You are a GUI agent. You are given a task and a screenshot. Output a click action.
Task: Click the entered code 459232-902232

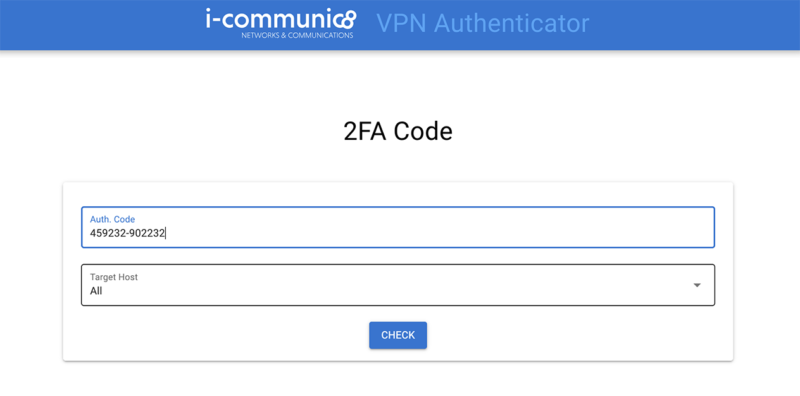pos(128,233)
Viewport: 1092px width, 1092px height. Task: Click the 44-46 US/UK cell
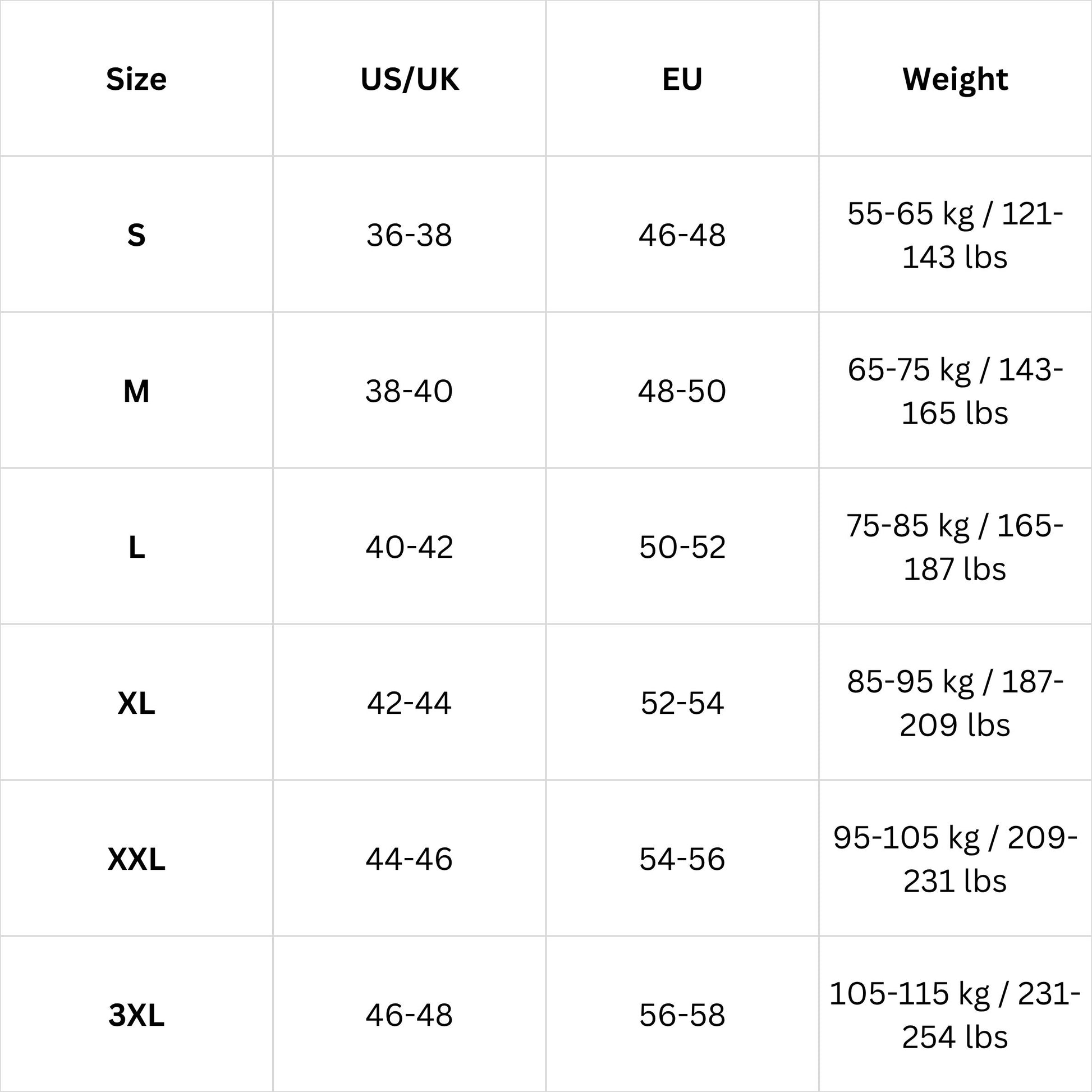(409, 859)
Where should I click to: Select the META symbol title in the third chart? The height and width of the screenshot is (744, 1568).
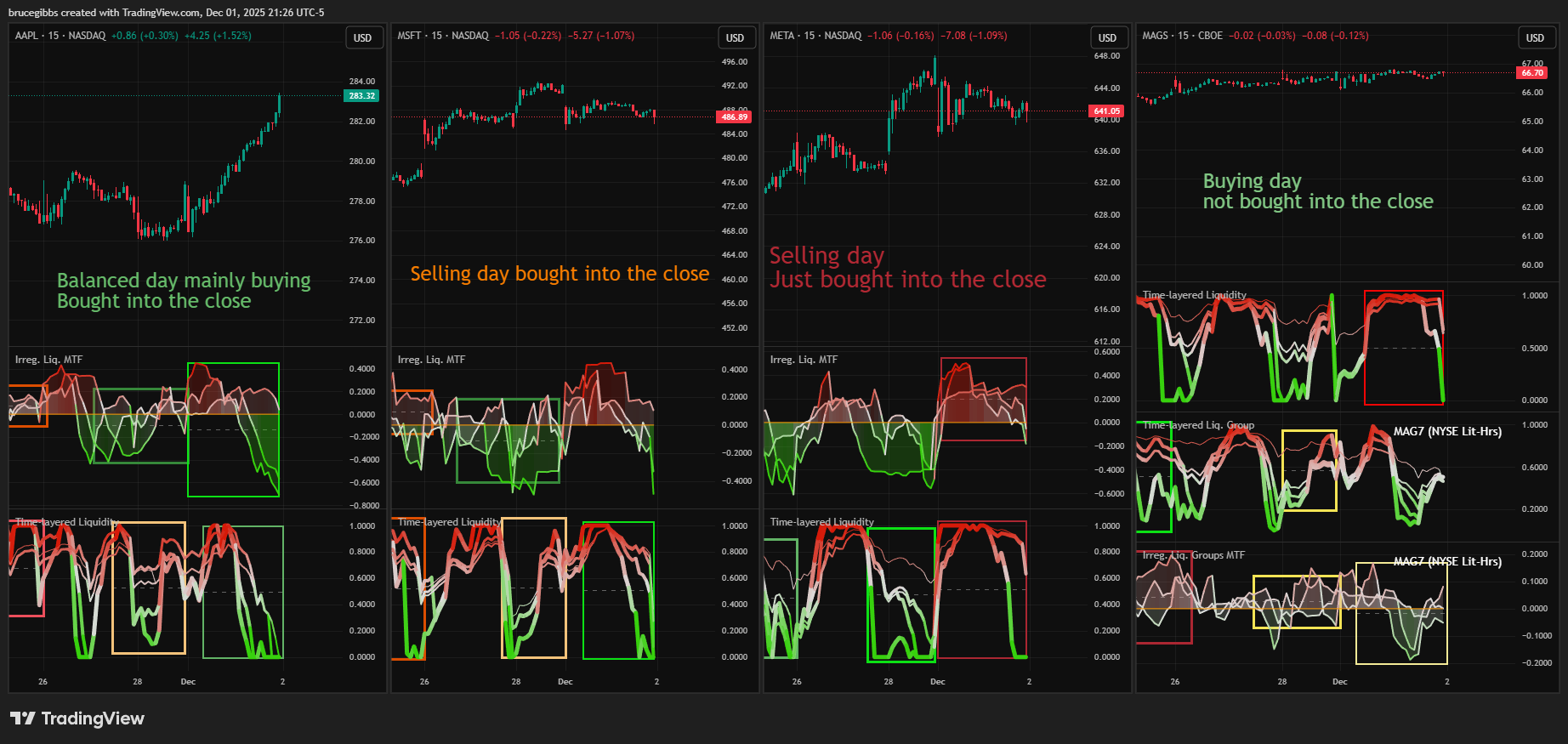coord(781,36)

══════════

WHAT THE TASK REQUIRES:
Please output every entry exactly as written, apart from the pictures.

EXERCISE RESULT:
You are a GUI agent. You are given a task and a screenshot. Output a click action.
Task: Click the entered code 459232-902232

pos(128,233)
Viewport: 1092px width, 1092px height. Task: Click the 44-46 US/UK cell
(409, 859)
Where should I click to: Select the META symbol title in the third chart? The height and width of the screenshot is (744, 1568).
coord(781,36)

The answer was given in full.